Purpose: Corneal stromal cells transform to precursor cells in spheroid culture. We determined whether keratocytes derived from spheroid culture of murine corneal stromal cells resemble tissue resident keratocytes.
Methods: Spheroid culture was performed by seeding dissociated stromal cells onto ultra-low attachment plates containing serum-free mesenchymal stem cell culture medium. Spheroids were characterized with phenotype specific markers and stemness transcription factor genes. Spheroids and adherent cells in culture were induced to differentiate to keratocytes using keratocyte induction medium (KIM) and compared with tissue resident keratocytes.
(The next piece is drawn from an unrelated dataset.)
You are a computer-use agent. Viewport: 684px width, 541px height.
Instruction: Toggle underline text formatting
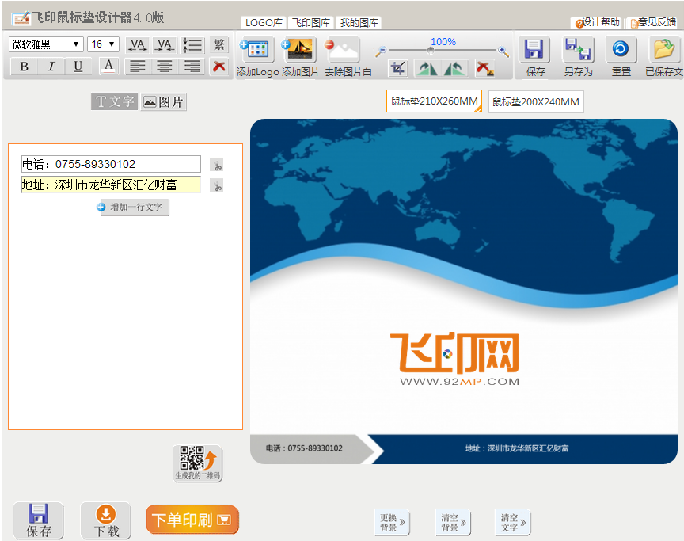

Results: Stromal cells formed spheroids in ultra-low attachment plates, but not in polystyrene tissue culture dishes. Keratocan expression and abundance was significantly higher in spheroids as compared to adherent cells whereas alpha-smooth muscle actin (α-SMA) was significantly lower. As compared to adherent culture-derived cells, the expressions of keratocan, aldehyde dehydrogenase (ALDH3A1) and α-SMA in spheroid-derived cells approximated much more closely the levels of these genes in tissue resident keratocytes. Of the stemness genes, Nanog and Oct4 were upregulated in the spheroids.
Conclusion: Stemness transcription factor genes are upregulated in spheroids. Keratocytes derived from spheroids resemble tissue resident keratocytes, thus increasing manifolds the quantity of these cells for in-vitro experiments.